_ENTRIES SUPPLIED:_

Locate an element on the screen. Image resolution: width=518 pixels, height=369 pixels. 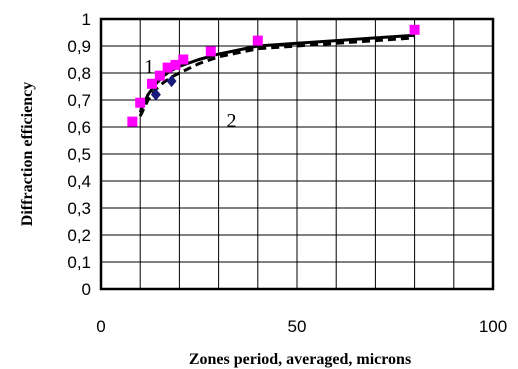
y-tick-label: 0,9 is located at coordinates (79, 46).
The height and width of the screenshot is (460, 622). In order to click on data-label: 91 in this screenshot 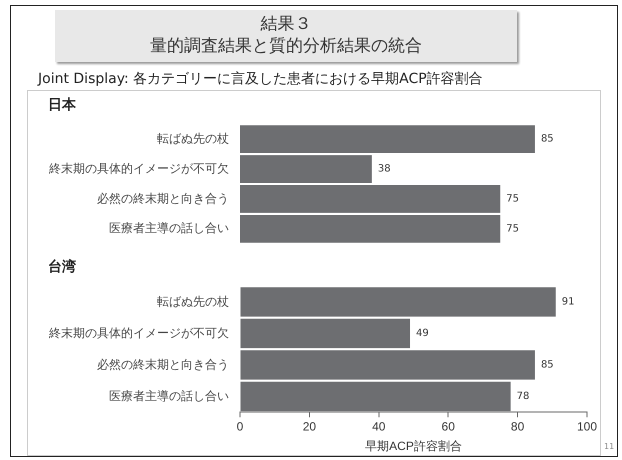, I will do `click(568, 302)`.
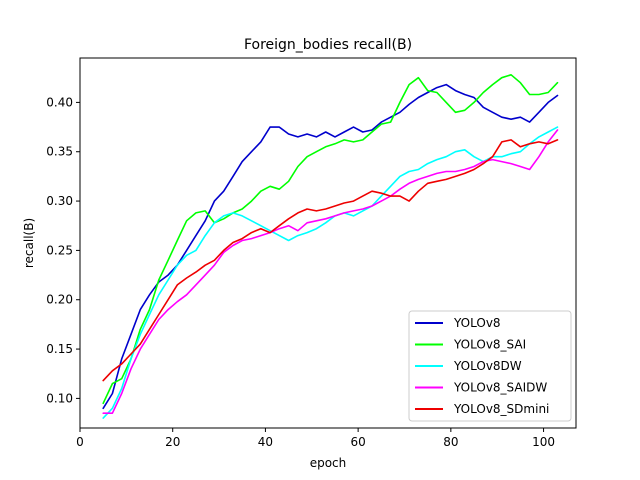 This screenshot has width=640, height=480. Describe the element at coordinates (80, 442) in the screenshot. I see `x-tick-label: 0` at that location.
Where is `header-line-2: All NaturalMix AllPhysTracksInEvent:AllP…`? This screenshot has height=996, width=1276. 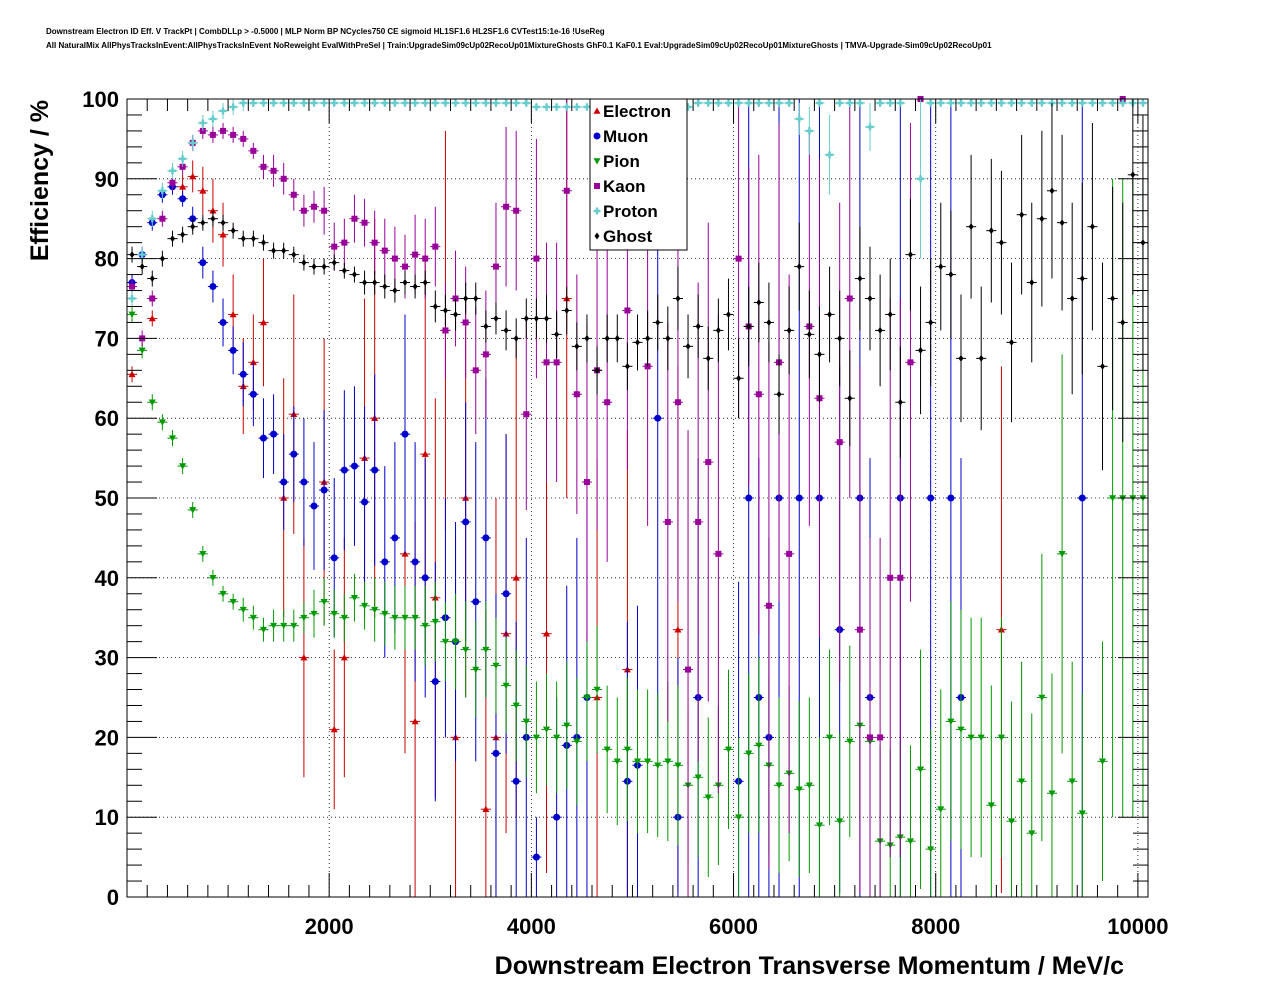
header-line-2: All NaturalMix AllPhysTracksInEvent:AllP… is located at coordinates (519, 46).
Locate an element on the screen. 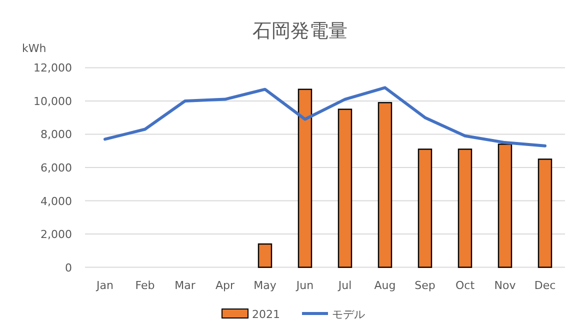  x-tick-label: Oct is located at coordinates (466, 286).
--
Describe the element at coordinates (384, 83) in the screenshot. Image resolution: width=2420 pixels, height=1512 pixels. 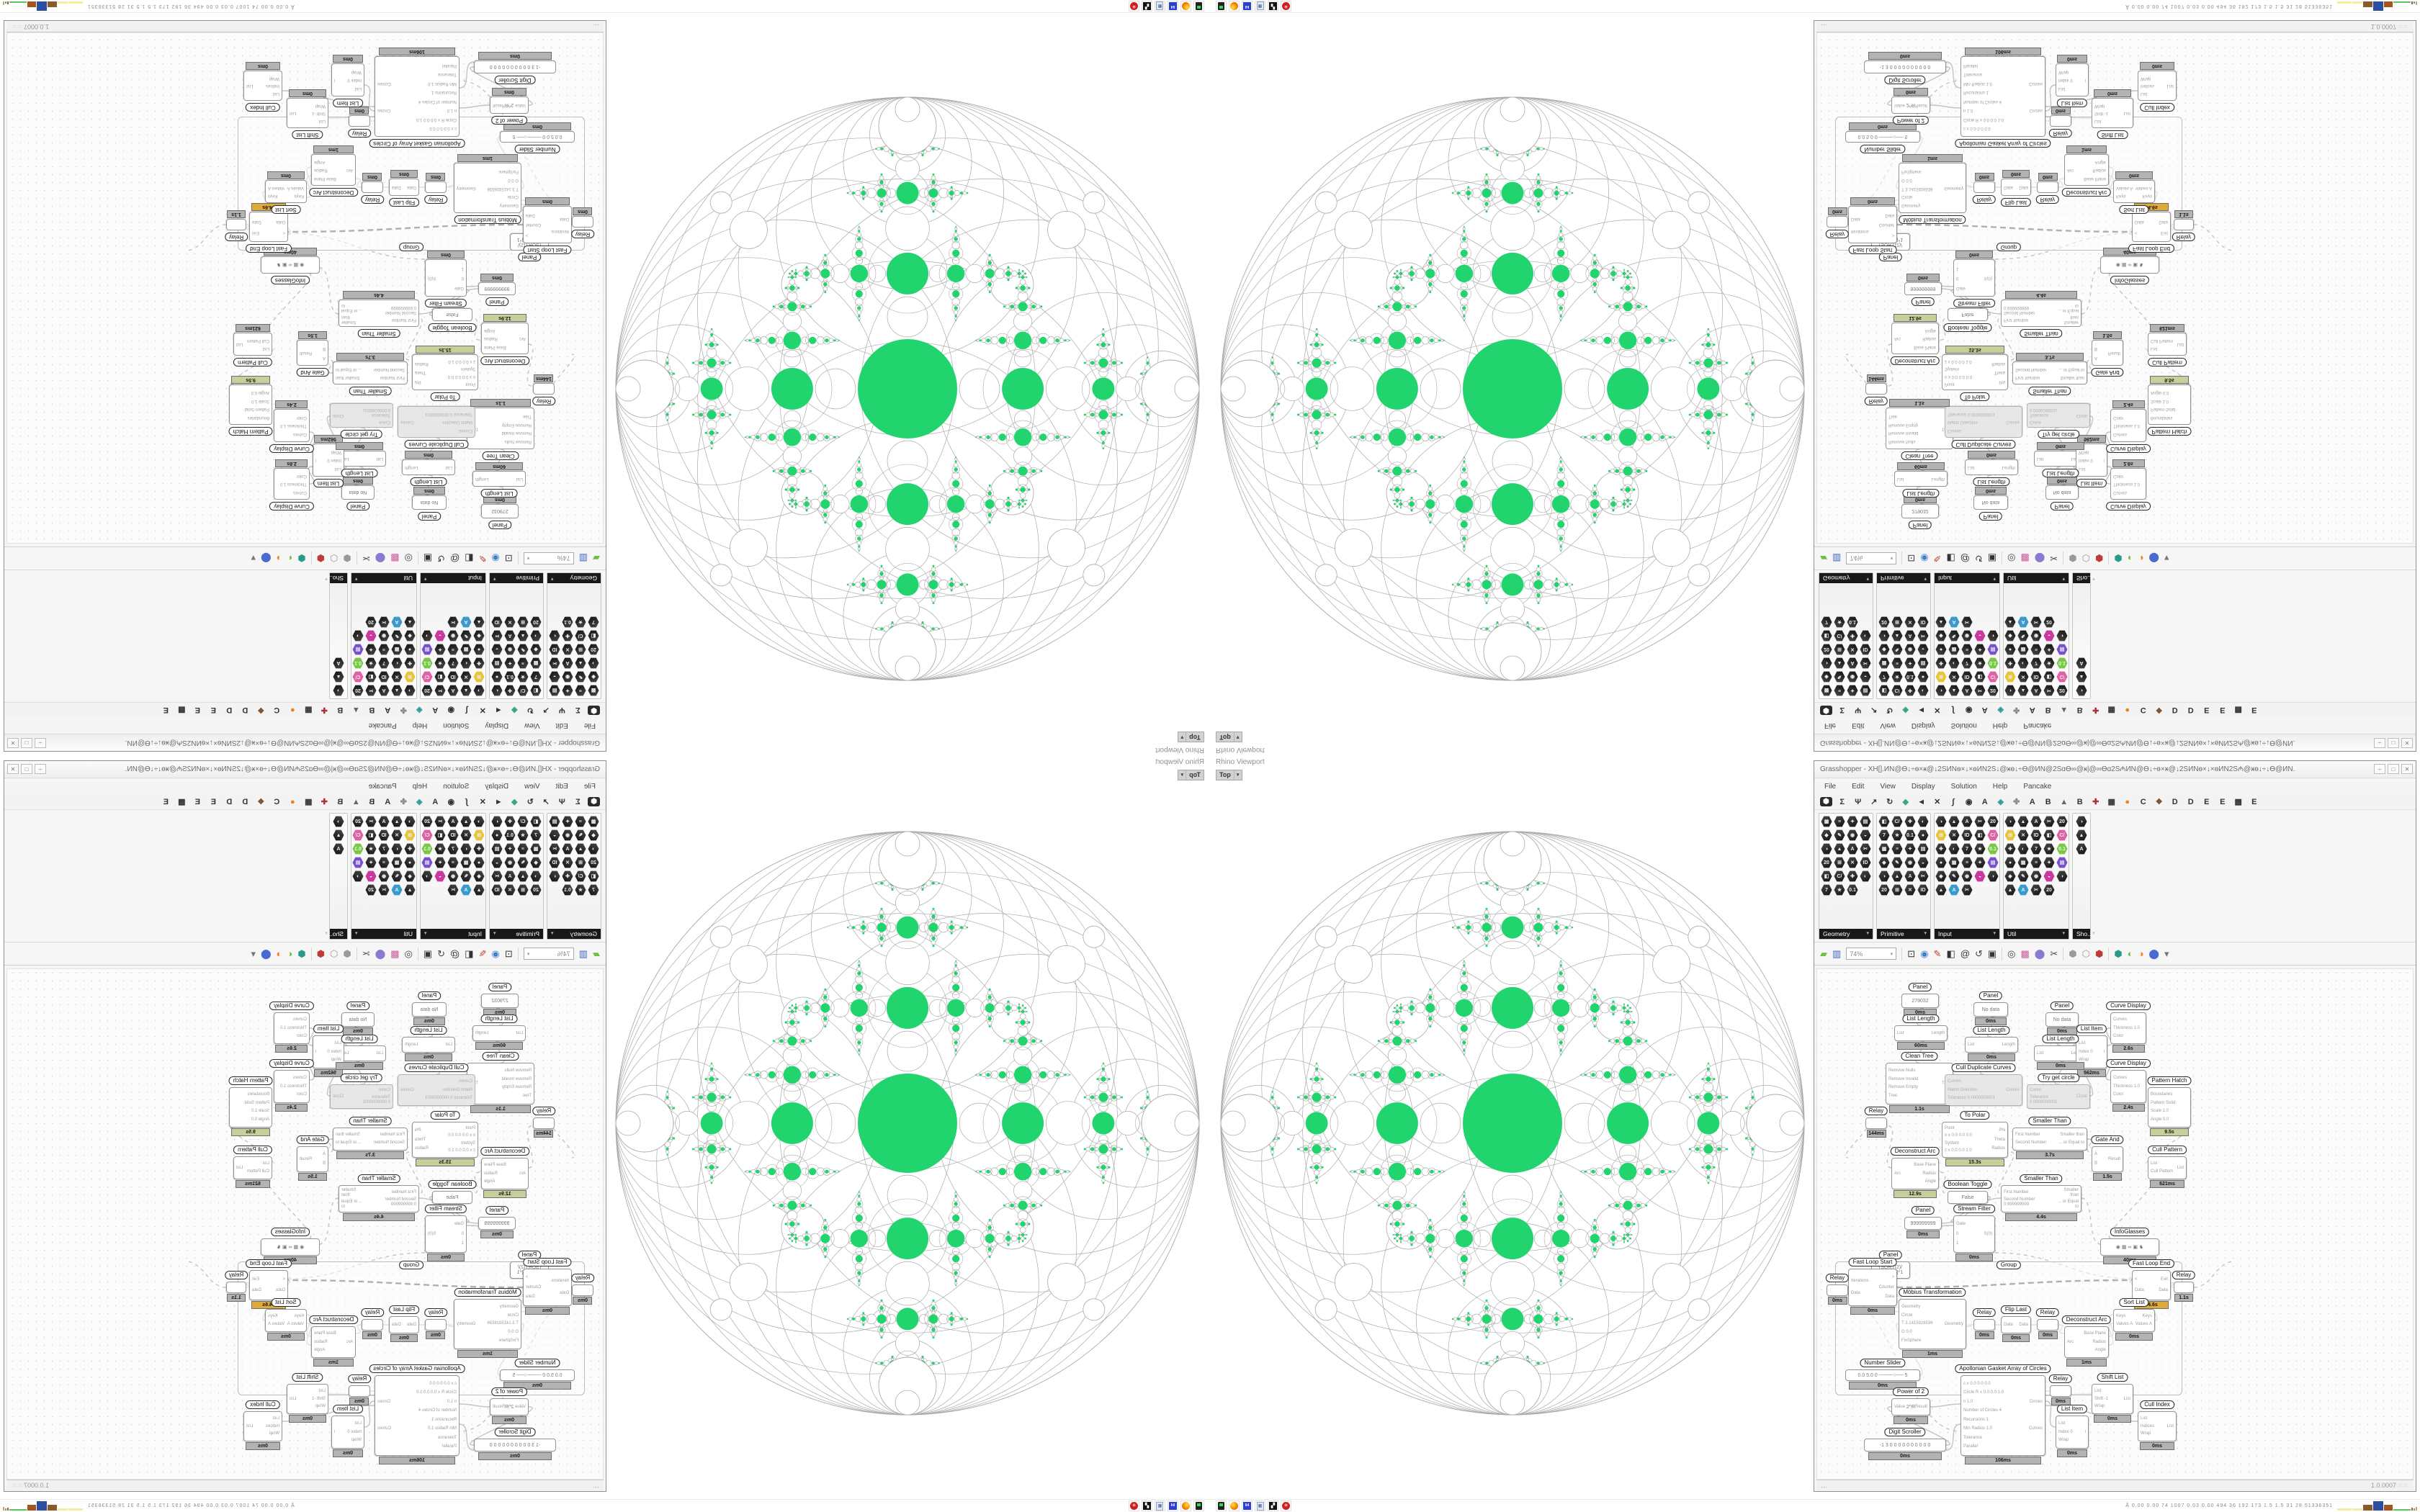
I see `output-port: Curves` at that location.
==
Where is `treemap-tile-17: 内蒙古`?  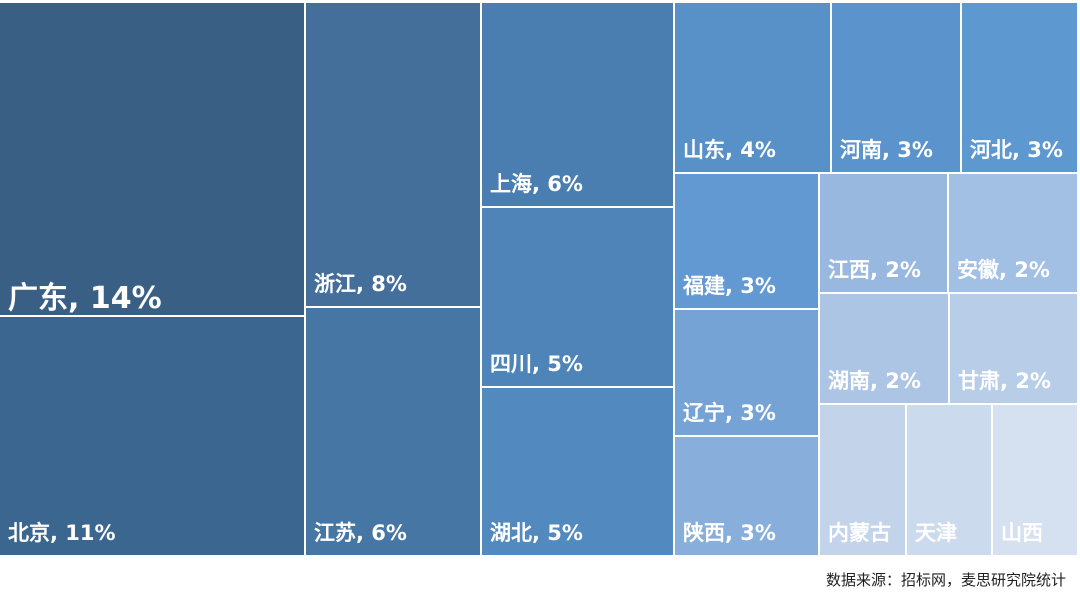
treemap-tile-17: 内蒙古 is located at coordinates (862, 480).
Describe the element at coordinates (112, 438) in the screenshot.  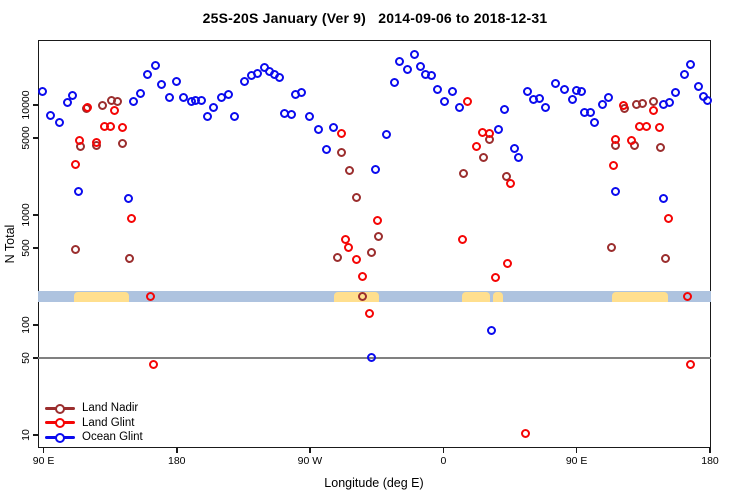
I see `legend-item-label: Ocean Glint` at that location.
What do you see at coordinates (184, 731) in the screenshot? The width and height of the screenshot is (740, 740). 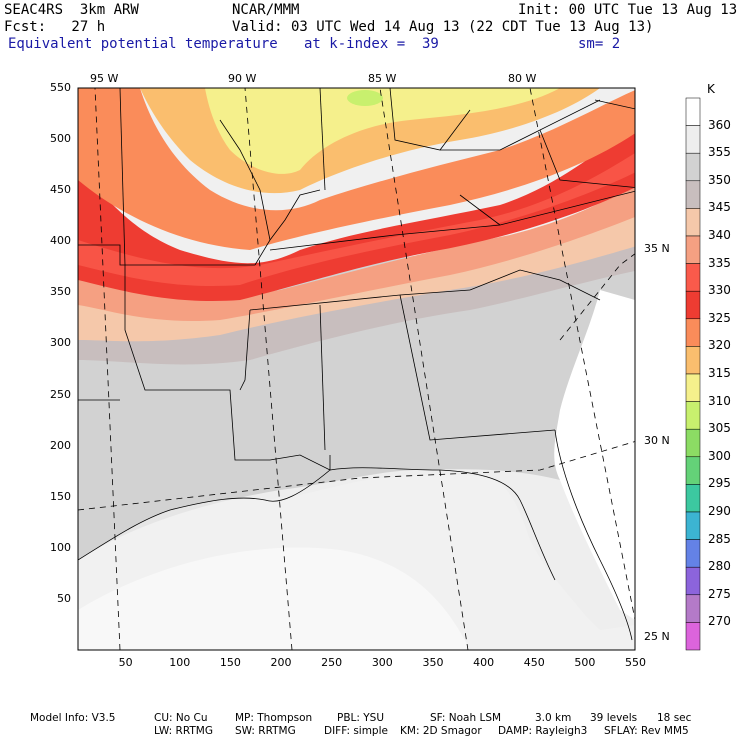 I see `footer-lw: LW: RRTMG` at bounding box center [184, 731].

_WHAT YOU NEED TO DO:_ Reproduce the data from the line containing "has height=996, width=1276." up to and including the line containing "header-line-2: All NaturalMix AllPhysTracksInEvent:AllP… is", substituting "image" for "screenshot" and leaving everything else unchanged. Omit the pictures from the answer.

_WORKED SOLUTION:_
Where is `header-line-2: All NaturalMix AllPhysTracksInEvent:AllP…`? This image has height=996, width=1276. 
header-line-2: All NaturalMix AllPhysTracksInEvent:AllP… is located at coordinates (519, 46).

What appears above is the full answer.